# Solder paste type



## videoman (May 22, 2013)

Looking to mount some XM-L's on stars but having a hard time finding which solder paste is best for this. I came across Mouser and they seem only to have the flux or the silver type like this one http://www.iso-tip.com/products-page/smart-paste-series/silver-bearing-solder-paste-7459/
any suggestions welcome.


----------



## RoGuE_StreaK (May 22, 2013)

I'll just tap onto this and add, is there one that is considered optimum for thermal transfer (eg. for direct-to-copper) that doesn't break the bank? I've got the cheap DX stuff, which does most jobs fine, but if I'm reflowing onto copper sinkpads I probably should investigate paste that's designed for better thermal transfer?


----------



## SemiMan (May 22, 2013)

RoGuE_StreaK said:


> I'll just tap onto this and add, is there one that is considered optimum for thermal transfer (eg. for direct-to-copper) that doesn't break the bank? I've got the cheap DX stuff, which does most jobs fine, but if I'm reflowing onto copper sinkpads I probably should investigate paste that's designed for better thermal transfer?



Most solders today are ROHS compliant and are predominantly tin, so thermal resistance differences are fairly minor between the various formulations. 

Semiman


----------



## RoGuE_StreaK (May 22, 2013)

I assume that means lead-free? Any sources of ROHS-compliant paste that doesn't cost an absolute fortune? I just checked my local large electronics supplier, RS Components, and the cheapest lead-free I could find was $81 for 25grams 

Getting sidetracked, but is there some threshold for level of manufacturing where below that threshold you don't need ROHS compliance? Pretty sure all of my components are ROHS compliant, it's just the solder that's the, um, sticking point.
eg. if you send one item that you've made to someone in Europe, will it be blocked for not showing ROHS documentation? Or is it only when you send a container of 1000 items? While I'm all for reducing lead, I'd probably have to make 100 boards to use the equivalent of one fishing sinker's worth of lead. And at my current rate, that'd take a few years...


----------



## SemiMan (May 22, 2013)

Check out Digikey, they have a much wider selection and at less money. This link should work for you:

http://www.digikey.com.au/scripts/d...k=1&rohs=1&quantity=0&ptm=0&fid=0&pageSize=25


Volume does not matter, but some products are exempt. 

Will you get blocked ... unlikely, but there are people better able to assess this than I am.

Semiman


----------



## RoGuE_StreaK (May 22, 2013)

SemiMan said:


> Check out Digikey


Well I found some reasonably-priced stuff ($24 for 35g), but then remembered why I never deal with Digikey (or Mouser for that matter); $35 shipping. Don't know why they bother having a .com.au version of their site when it's all in the US anyway. The search will continue...

Also found elsewhere some tin/bismuth solders cheap, but on reading up it sounds like they can have issues and their low temp (~135C) probably isn't suited to high-power LEDs.


----------



## LilKevin715 (May 23, 2013)

I got some solder paste from fasttech.com SKU # 1261003 for $3.28 shipped, works just fine.


----------



## jason 77 (May 23, 2013)

I bought mine from www.zeph.com, don't know about shipping to down under though as I live in the states....

> **Requirements**: Please pick up the solder paste thread after its final post and continue it. The listing after this point is unrelated to the solder paste thread.

> **Data entries**:

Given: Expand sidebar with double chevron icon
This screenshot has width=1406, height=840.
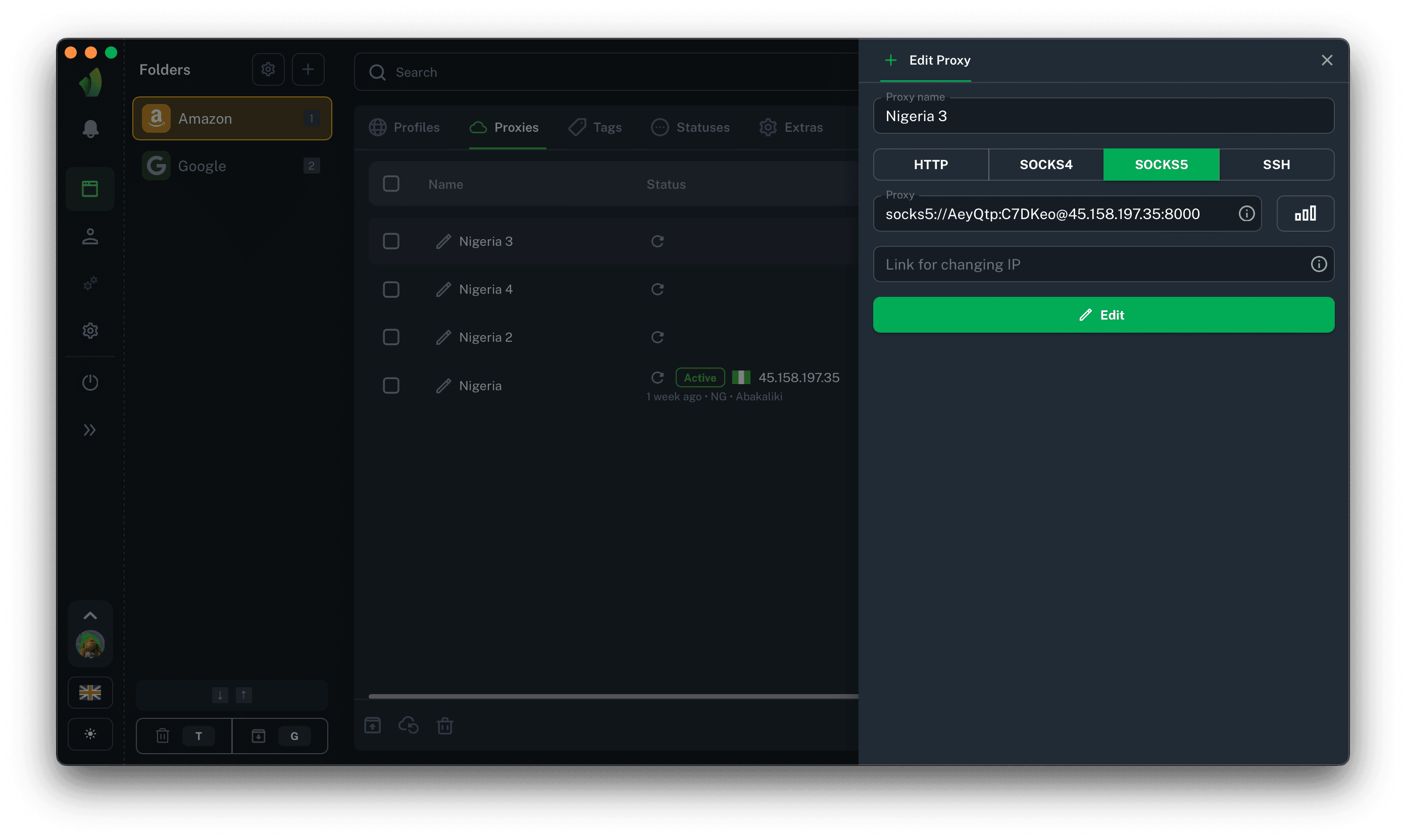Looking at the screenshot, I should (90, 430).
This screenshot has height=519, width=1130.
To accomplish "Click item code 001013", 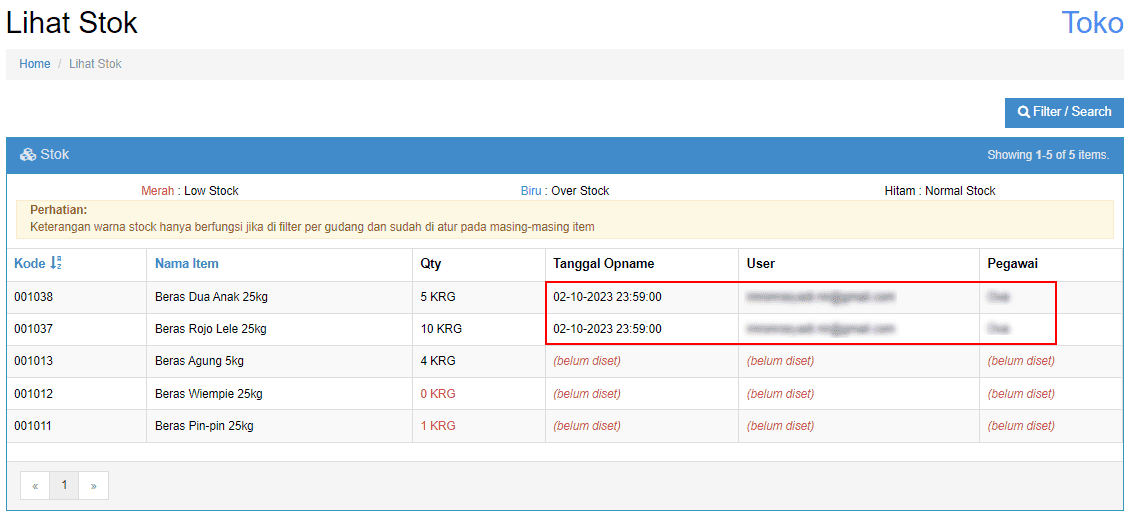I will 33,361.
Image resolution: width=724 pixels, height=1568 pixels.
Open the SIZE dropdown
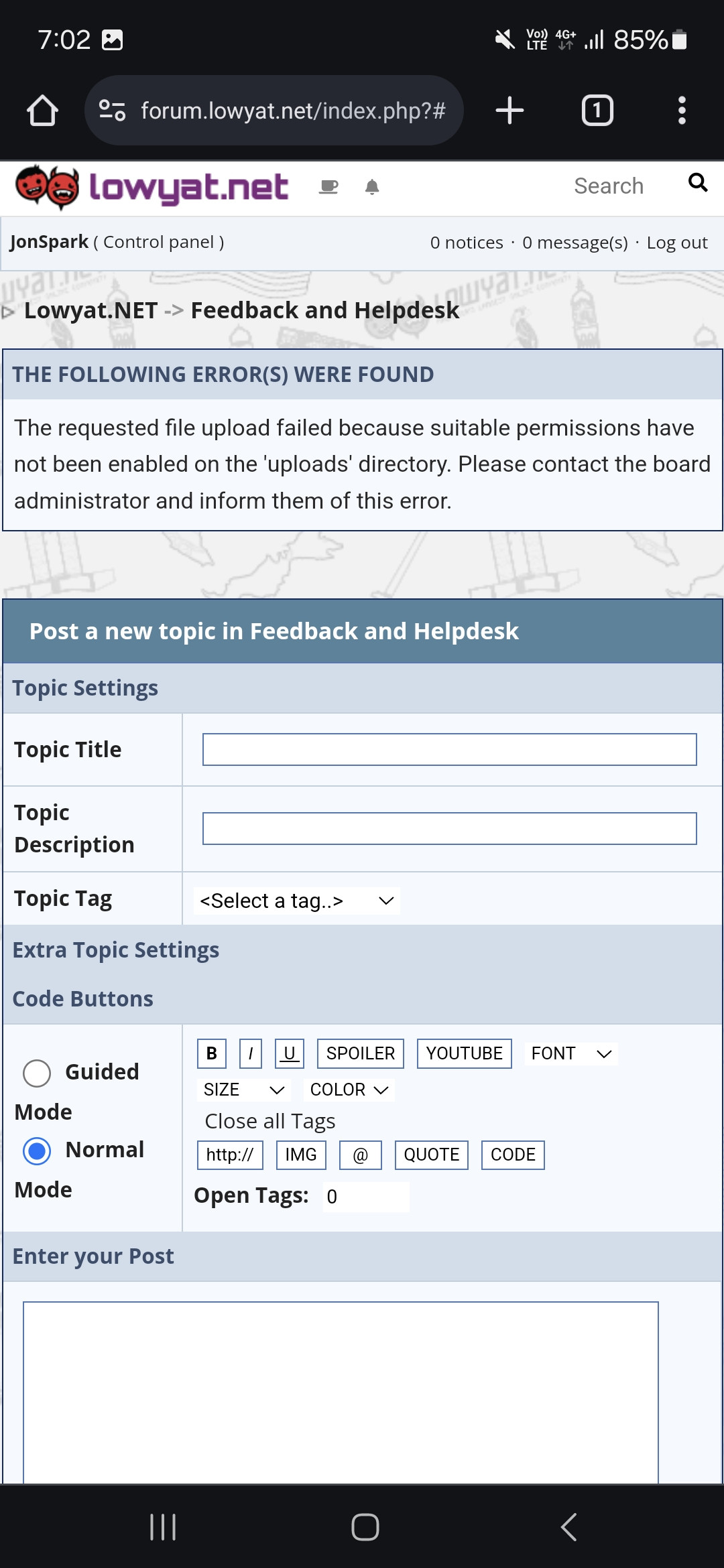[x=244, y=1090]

* * *

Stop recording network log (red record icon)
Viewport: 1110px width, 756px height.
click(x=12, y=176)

> **Expected answer**:
----------



## SemiMan (May 23, 2013)

LilKevin715 said:


> I got some solder paste from fasttech.com SKU # 1261003 for $3.28 shipped, works just fine.



That is lead-tin, not ROHS compliant.


----------



## fyrstormer (May 23, 2013)

Just use silver solder for everything. The extra conductivity can only help, and the extra cost is inconsequential. If you can afford to spend $10-20 on a single LED, then you can afford to spend another $10-20 on silver solder that will last for years.


----------



## LilKevin715 (May 23, 2013)

SemiMan said:


> That is lead-tin, not ROHS compliant.



Info was for videoman who created the thread. If he is located in the USA then solder paste with lead content isn't a problem.


----------



## FRITZHID (May 23, 2013)

Pay shipping & I'll send you lead'd or RoHS solder paste. But for thermal efficiency, I suggest copper/tin/gold alloy solder, I'll send you some of that as well if you'd like.


----------



## SemiMan (May 23, 2013)

FRITZHID said:


> Pay shipping & I'll send you lead'd or RoHS solder paste. But for thermal efficiency, I suggest copper/tin/gold alloy solder, I'll send you some of that as well if you'd like.



I think you mean Tin/Silver/Copper solder which is better than Tin/Lead, but in application, the difference will be extremely minor. The most conductive solder tends to be Tin/Silver, about 50% better than tin/lead with most of the Tin/Silver, Tin/Silver/Copper about 20-30% better.

Tin/Gold solders are only about 15-20% better than tin/lead and really not worth the cost for this application compared to Tin/Silver.



Oh, thought Rogue had started thread ... but since Videoman, yup don't need ROHS, good practice though.

Semiman


----------



## WeLight (May 23, 2013)

fyrstormer said:


> Just use silver solder for everything. The extra conductivity can only help, and the extra cost is inconsequential. If you can afford to spend $10-20 on a single LED, then you can afford to spend another $10-20 on silver solder that will last for years.



You must have some magic paste, paste wont last for years as flux component will dry out. Please note Lead free on copper boards will require a fair bit higher reflow temp to get a good bond


----------



## FRITZHID (May 24, 2013)

SemiMan said:


> I think you mean Tin/Silver/Copper solder which is better than Tin/Lead, but in application, the difference will be extremely minor. The most conductive solder tends to be Tin/Silver, about 50% better than tin/lead with most of the Tin/Silver, Tin/Silver/Copper about 20-30% better.
> 
> Tin/Gold solders are only about 15-20% better than tin/lead and really not worth the cost for this application compared to Tin/Silver.
> 
> ...


 
Actually, I ment tin/copper/gold. I have a spool of it here & would happily send him some, along with water soluble OR NO-Clean paste of his choice.
& yes RoHS solders do require higher reflow temps, just make sure everythings clean and dry and you shouldn't have any issues as long as you don't over saturate the heat and cook the pill.
We have special 5 zone reflow ovens for just that purpose, but it can be done on a hot plate, toaster oven, or in gutsy attempts..... A clothes iron. 
(I prefer an oven or proper reflow equipment.)


----------



## SemiMan (May 24, 2013)

FRITZHID said:


> Actually, I ment tin/copper/gold. I have a spool of it here & would happily send him some, along with water soluble OR NO-Clean paste of his choice.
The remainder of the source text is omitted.